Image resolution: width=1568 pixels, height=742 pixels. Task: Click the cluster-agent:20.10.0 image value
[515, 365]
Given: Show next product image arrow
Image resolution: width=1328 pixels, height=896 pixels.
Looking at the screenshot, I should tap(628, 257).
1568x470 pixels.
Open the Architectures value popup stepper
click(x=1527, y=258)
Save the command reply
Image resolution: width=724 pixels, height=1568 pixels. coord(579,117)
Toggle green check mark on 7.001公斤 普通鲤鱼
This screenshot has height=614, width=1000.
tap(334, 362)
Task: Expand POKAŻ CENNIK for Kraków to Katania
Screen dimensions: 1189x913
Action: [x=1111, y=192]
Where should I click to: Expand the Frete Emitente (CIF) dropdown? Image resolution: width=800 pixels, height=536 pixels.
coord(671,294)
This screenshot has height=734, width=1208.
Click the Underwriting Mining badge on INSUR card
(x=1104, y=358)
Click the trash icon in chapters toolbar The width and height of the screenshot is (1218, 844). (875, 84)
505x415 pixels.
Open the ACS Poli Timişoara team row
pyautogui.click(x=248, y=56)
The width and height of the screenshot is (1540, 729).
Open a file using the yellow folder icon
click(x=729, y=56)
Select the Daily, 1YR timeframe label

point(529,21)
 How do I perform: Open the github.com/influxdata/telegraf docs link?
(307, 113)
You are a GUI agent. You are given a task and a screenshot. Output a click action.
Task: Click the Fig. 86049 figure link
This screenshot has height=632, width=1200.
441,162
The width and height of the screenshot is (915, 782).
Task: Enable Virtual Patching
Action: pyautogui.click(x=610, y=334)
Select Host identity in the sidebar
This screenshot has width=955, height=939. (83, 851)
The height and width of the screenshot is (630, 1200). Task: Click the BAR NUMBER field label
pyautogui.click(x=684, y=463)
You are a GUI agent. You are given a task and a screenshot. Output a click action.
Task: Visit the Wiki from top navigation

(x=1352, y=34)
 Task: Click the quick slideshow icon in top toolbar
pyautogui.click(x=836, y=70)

DIRECTIONS
Give back the entire listing exactly as it was written.

ANSWER SPACE
Image resolution: width=1568 pixels, height=742 pixels. Task: Click the cluster-agent:20.10.0 image value
[515, 365]
Given: Show next product image arrow
Image resolution: width=1328 pixels, height=896 pixels.
Looking at the screenshot, I should tap(628, 257).
1568x470 pixels.
Open the Architectures value popup stepper
click(x=1527, y=258)
Save the command reply
Image resolution: width=724 pixels, height=1568 pixels. coord(579,117)
Toggle green check mark on 7.001公斤 普通鲤鱼
This screenshot has height=614, width=1000.
tap(334, 362)
Task: Expand POKAŻ CENNIK for Kraków to Katania
Screen dimensions: 1189x913
Action: [x=1111, y=192]
Where should I click to: Expand the Frete Emitente (CIF) dropdown? Image resolution: width=800 pixels, height=536 pixels.
coord(671,294)
This screenshot has height=734, width=1208.
Click the Underwriting Mining badge on INSUR card
(x=1104, y=358)
Click the trash icon in chapters toolbar The width and height of the screenshot is (1218, 844). (875, 84)
505x415 pixels.
Open the ACS Poli Timişoara team row
pyautogui.click(x=248, y=56)
The width and height of the screenshot is (1540, 729).
Open a file using the yellow folder icon
click(x=729, y=56)
Select the Daily, 1YR timeframe label

point(529,21)
 How do I perform: Open the github.com/influxdata/telegraf docs link?
(307, 113)
You are a GUI agent. You are given a task and a screenshot. Output a click action.
Task: Click the Fig. 86049 figure link
This screenshot has height=632, width=1200.
441,162
The width and height of the screenshot is (915, 782).
Task: Enable Virtual Patching
Action: pyautogui.click(x=610, y=334)
Select Host identity in the sidebar
This screenshot has width=955, height=939. (83, 851)
The height and width of the screenshot is (630, 1200). Task: Click the BAR NUMBER field label
pyautogui.click(x=684, y=463)
You are a GUI agent. You are given a task and a screenshot. Output a click action.
Task: Visit the Wiki from top navigation

(x=1352, y=34)
 Task: Click the quick slideshow icon in top toolbar
pyautogui.click(x=836, y=70)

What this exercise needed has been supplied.